Fox News wooes advertisers amid protest; their literal last words; People leader steps down, Atlantic leader steps up

Your Thursday news roundup

March 14, 2019
Category: Newsletters

Another eventful day for Fox News as the network met with advertisers on Wednesday to promote transparency and trust. While that was going on inside Fox News’ studios, there were protests going on outside.

About 75 people, led by Media Matters president Angelo Carusone, were chanting and carry signs encouraging advertisers to pull away from Fox News.
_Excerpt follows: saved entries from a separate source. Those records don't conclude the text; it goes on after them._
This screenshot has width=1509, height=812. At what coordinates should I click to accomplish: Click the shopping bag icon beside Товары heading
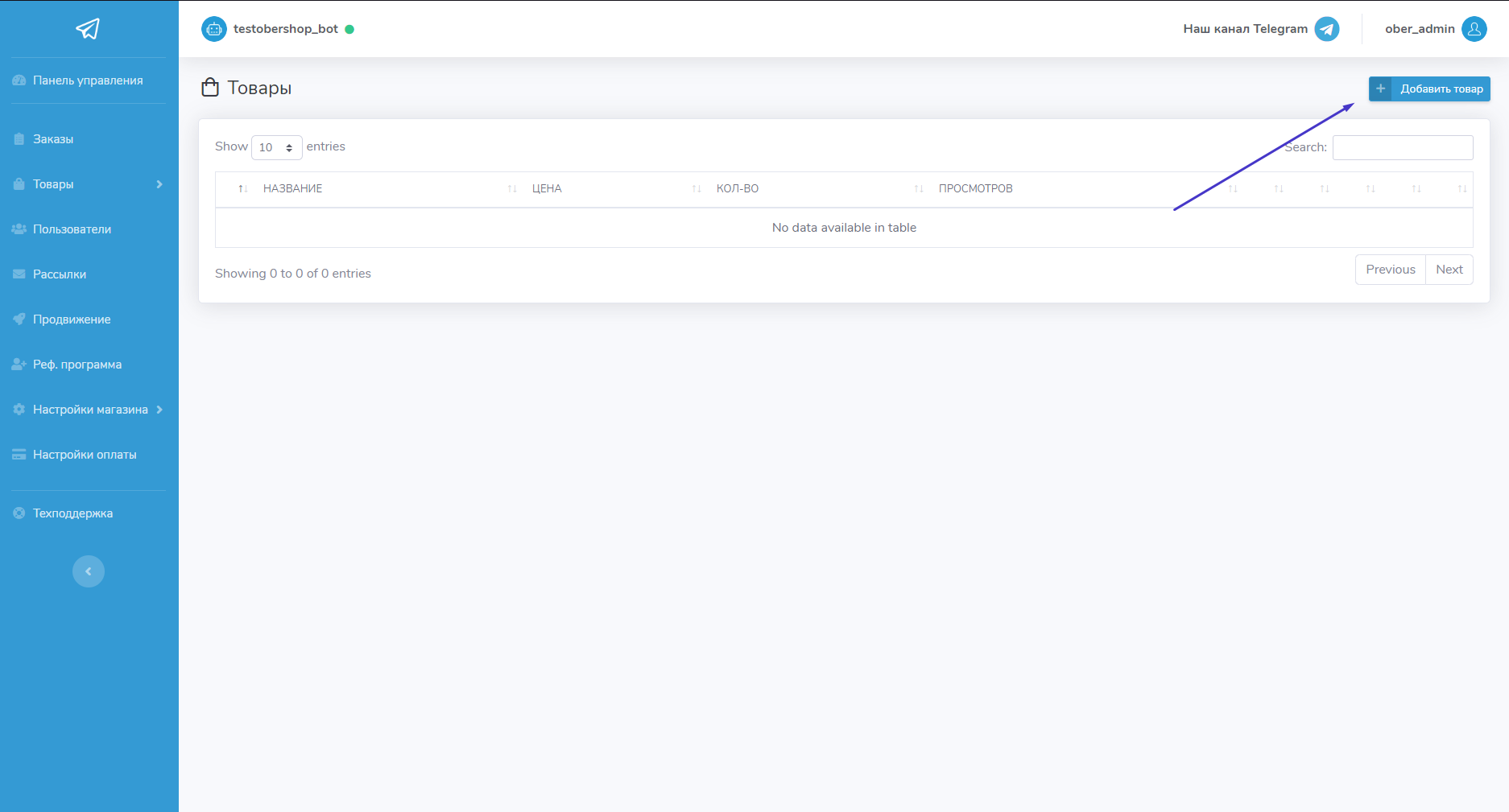[210, 88]
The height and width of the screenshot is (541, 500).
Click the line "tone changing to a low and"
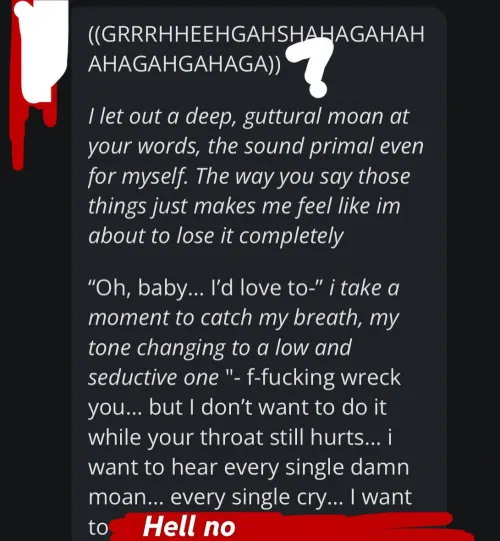tap(220, 348)
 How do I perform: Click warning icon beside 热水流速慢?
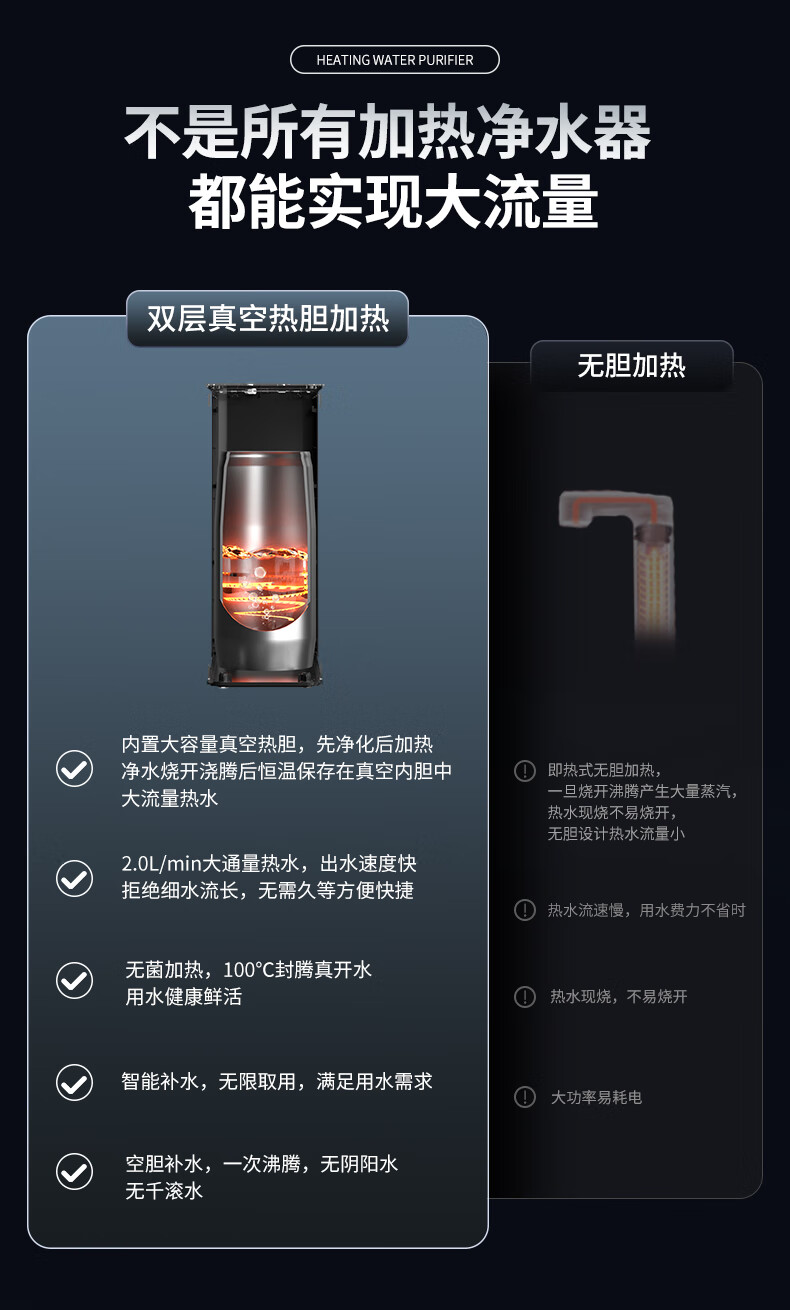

According to Columbia Journalism Review, Carusone said, “There have to be meaningful consequences. We have to deal with Fox News. They are a uniquely destructive voice, and the only way to do it, because they will not listen, is to go directly to the companies that are paying for what you hear every single night from Tucker Carlson, Laura Ingraham and Sean Hannity.”

In the past week, Media Matters unearthed controversial comments Carlson made a decade ago to radio shock jock Bubba the Love Sponge. Then, Fox News host Jeanine Pirro made remarks that Rep. Ilhan Omar (D-Minn.) was “Sharia-compliant” because she wears a traditional hijab head covering. Fox News condemned Pirro’s remarks, but at least four advertisers pulled out of Pirro’s show.

Threatening to boycott advertisers is nothing new, but it still isn’t clear how effective it is. It’s true that advertisers sometimes pull ads from specific shows, but they don’t always leave the network entirely. They often just shift their dollars to other shows.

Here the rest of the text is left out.